Bewusstes Essen, bewusst mehr Bewegung und regelmäßige Beobachtung der Laborwerte über den niedergelassenen Hausarzt können uns helfen, die diabetische Entwicklung zu verlangsamen und notwendig werdende Medikationen hinauszuzögern.
An dieser Stelle möchte, ja, muss ich anführen, dass hier gewiss nicht nur der BZ allein für die Verhinderung der diabetischen Folgeerkrankungen verantwortlich ist und daher auch begleitende Faktoren wie Blutdruck und Blutfette maßgeblich beteiligt sind.
Die Selbstkontrolle der Blutdruckwerte und ihre Dokumentation helfen uns Ärzten, hier frühzeitig die Notwendigkeit für eventuell erforderliche medikamentöse Gegenmaßnahmen zu ergreifen. Auch hier gilt natürlich, wie beim BZ auch, dass vermehrte körperliche Aktivität diese Notwendigkeit lange hinauszögern kann. Aber wenn die Werte erhöht bleiben, müssen wir erforschen, ob eventuell spezielle Ursachen dafür verantwortlich sind. Sofern hier keine Ursache gefunden werden kann, ist es erforderlich, zu behandeln, unabhängig vom Alter.
Ähnliches gilt auch für die Blutfettwerte, diese sind besonders bei bereits manifestierten Diabetikern ein überaus entscheidender Risikofaktor in der Entwicklung von Gefäßproblemen, sodass für Diabetiker die gleichen niedrigen Zielwerte für das schädigende LDL-Cholesterin gelten wie für Patienten, die bereits ein manifestes Gefäßproblem wie nachgewiesene Verengungen, Herzinfarkt oder Schlaganfall hatten ( LDL unter 55 mg). Daher gilt auch hier, zeitgerecht gegenzusteuern, und dabei ist der Lebensstil zwar auch hilfreich, allerdings vielfach nicht ausreichend. Der Einsatz von zielgerichteten medikamentösen Strategien kann hier Schlimmes verhindern. War in der Vergangenheit oft die Verträglichkeit dieser Strategien ein zentrales Thema, so haben wir heute eine Vielzahl von therapeutischen Optionen, sodass gewiss für jeden die Möglichkeit einer gut verträglichen Medikation dabei sein wird.

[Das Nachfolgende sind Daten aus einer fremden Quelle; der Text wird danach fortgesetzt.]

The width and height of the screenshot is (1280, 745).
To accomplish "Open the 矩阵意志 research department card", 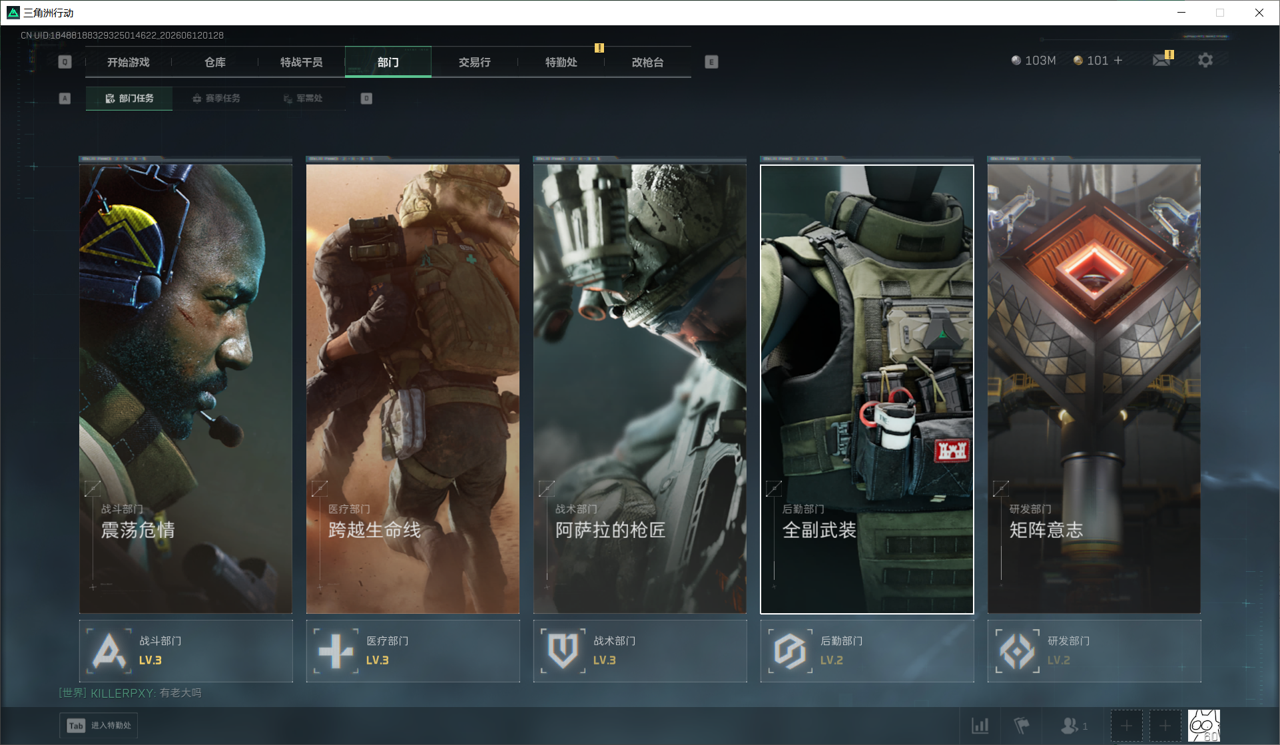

Zusammenfassend können wir sagen, je früher wir uns eines Diabetesrisikos bewusstwerden, desto größer ist die Chance, einen problematischen Krankheitsverlauf zu verhindern. Je früher wir in Ergänzung zu einer Verbesserung des Lebensstils unter Beibehaltung unserer individuell definierten Lebensqualität, wenn erforderlich, auch medikamentöse Unterstützung nützen, desto mehr Folgen können wir verhindern.
Denn wir sehen eines immer häufiger: „Bewusste“ Diabetiker leben oft deshalb auch gesünder, weil sie im Vergleich zu „Gesunden“ ihre Schwachstellen kennen und daher gemeinsam mit ihrem Betreuungsteam (Arzt, Diabetesberater …) zeitgerecht gegensteuern können.
Daher bitte die Gesundenuntersuchung in der Hausarztpraxis nützen!